# [DESCRIPTION OF THE TASK]
Turn the stretch of the records from the start through the line containing "Action: (388, 114)" into a Markdown table with the columns Row and Text, numbering each line and omitting blank lines.

# [EXTRACTED INFORMATION]
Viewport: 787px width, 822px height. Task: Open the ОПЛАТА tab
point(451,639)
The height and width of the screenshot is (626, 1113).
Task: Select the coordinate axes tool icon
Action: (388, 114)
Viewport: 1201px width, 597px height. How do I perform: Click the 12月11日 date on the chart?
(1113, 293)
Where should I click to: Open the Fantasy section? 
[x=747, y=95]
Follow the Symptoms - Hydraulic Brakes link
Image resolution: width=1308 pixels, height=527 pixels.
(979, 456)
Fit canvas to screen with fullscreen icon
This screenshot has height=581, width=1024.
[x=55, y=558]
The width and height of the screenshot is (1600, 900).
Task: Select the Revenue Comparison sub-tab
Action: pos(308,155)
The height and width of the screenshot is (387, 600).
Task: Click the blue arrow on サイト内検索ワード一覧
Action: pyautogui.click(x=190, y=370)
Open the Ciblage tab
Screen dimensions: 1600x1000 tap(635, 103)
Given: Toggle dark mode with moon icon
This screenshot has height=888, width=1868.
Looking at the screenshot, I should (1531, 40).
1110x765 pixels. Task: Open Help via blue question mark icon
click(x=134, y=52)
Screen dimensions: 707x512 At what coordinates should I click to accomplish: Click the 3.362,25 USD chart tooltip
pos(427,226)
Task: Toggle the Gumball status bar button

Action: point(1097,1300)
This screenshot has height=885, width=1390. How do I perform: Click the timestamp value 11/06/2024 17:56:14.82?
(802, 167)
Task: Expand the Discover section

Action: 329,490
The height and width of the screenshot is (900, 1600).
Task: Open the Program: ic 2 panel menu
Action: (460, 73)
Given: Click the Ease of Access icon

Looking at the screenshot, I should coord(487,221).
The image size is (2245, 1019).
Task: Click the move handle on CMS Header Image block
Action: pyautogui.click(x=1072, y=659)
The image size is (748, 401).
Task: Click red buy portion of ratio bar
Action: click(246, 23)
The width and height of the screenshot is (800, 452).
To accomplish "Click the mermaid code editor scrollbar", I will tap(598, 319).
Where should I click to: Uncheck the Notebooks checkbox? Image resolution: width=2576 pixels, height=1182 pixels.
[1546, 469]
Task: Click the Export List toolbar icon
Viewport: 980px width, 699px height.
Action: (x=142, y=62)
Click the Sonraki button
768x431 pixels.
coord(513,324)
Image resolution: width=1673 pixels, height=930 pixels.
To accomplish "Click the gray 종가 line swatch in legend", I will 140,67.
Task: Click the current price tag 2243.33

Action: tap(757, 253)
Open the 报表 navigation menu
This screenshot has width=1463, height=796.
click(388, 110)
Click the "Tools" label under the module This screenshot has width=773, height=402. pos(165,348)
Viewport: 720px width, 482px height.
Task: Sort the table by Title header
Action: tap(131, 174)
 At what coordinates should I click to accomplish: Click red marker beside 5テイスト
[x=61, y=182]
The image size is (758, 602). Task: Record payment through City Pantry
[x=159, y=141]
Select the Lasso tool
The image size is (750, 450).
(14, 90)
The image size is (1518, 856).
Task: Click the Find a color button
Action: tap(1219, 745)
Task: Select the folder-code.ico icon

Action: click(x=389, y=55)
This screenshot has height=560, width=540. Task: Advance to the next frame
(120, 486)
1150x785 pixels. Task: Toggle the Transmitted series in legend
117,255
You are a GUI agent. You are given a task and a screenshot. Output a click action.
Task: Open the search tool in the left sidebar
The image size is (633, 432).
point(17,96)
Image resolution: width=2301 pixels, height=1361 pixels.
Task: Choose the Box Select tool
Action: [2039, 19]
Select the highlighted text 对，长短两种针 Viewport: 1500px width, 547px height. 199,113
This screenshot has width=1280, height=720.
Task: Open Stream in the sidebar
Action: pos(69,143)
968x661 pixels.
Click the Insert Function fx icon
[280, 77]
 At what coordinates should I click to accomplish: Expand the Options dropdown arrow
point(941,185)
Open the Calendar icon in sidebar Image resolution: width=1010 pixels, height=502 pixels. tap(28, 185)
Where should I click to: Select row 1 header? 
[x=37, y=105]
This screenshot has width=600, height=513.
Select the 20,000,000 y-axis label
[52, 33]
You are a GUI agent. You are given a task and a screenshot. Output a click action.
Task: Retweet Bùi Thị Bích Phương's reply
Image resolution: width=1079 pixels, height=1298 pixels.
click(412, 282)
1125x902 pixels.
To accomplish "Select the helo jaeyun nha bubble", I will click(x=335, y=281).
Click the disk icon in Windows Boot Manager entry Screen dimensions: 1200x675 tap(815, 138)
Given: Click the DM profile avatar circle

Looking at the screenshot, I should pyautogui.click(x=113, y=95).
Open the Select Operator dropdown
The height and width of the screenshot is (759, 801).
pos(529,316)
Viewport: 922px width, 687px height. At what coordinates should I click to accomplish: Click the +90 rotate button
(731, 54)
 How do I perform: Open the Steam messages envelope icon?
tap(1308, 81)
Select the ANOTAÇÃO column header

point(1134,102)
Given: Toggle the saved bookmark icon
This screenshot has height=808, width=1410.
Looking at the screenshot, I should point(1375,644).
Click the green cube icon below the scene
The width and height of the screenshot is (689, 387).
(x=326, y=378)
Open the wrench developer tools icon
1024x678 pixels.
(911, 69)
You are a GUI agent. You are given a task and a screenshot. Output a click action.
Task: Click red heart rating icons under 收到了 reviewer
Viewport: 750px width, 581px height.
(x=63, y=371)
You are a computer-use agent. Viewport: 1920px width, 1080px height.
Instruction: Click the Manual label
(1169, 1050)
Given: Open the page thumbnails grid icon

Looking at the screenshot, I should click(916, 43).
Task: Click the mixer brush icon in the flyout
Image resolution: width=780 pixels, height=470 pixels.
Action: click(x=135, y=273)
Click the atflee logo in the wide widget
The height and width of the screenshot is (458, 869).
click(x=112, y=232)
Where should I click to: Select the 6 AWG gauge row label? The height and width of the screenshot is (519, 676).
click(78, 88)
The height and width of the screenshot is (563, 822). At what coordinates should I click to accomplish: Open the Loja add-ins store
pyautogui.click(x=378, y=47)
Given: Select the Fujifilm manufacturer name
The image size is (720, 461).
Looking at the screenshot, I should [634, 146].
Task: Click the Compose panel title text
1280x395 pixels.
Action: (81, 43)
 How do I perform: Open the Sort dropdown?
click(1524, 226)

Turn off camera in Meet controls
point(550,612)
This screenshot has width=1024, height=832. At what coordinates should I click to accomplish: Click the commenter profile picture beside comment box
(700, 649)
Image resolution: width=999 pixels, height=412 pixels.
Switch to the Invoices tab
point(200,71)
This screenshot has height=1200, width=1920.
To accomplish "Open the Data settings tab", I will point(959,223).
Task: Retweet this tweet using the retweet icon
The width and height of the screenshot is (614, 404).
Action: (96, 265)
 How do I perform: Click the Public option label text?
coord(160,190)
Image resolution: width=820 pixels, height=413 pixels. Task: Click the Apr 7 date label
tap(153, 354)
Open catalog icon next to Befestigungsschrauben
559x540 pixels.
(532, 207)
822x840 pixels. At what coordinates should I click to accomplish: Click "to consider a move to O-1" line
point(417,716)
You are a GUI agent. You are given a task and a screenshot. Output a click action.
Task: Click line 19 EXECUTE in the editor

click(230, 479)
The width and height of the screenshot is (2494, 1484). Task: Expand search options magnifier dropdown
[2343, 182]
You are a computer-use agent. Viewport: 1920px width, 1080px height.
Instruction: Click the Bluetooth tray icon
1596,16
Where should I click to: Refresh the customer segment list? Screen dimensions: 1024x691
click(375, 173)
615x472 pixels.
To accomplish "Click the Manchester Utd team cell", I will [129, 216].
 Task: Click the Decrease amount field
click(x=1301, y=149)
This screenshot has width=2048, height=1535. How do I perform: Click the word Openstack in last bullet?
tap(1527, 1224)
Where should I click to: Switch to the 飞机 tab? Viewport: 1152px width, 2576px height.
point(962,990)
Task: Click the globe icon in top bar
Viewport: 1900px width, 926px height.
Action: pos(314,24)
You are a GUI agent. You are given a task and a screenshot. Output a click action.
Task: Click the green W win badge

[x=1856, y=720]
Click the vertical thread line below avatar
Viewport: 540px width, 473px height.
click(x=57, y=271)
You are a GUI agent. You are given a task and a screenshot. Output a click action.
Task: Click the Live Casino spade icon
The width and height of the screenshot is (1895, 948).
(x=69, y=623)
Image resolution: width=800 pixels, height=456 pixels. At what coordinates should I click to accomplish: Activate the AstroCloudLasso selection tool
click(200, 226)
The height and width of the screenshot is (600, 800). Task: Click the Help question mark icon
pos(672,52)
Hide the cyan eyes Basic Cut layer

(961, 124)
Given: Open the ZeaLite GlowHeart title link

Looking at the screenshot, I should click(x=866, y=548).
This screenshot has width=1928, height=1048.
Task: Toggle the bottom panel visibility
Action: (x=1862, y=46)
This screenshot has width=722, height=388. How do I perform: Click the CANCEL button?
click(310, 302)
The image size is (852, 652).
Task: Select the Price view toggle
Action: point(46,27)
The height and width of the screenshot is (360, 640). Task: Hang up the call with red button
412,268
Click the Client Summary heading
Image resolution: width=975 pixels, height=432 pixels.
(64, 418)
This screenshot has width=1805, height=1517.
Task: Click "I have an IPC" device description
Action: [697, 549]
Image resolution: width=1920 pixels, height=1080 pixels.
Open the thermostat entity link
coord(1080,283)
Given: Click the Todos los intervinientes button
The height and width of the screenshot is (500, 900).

# [TASK RESPONSE]
| Row | Text |
|---|---|
| 1 | Viewport: 787px width, 822px height. Task: Open the ОПЛАТА tab |
| 2 | point(451,639) |
| 3 | The height and width of the screenshot is (626, 1113). |
| 4 | Task: Select the coordinate axes tool icon |
| 5 | Action: (388, 114) |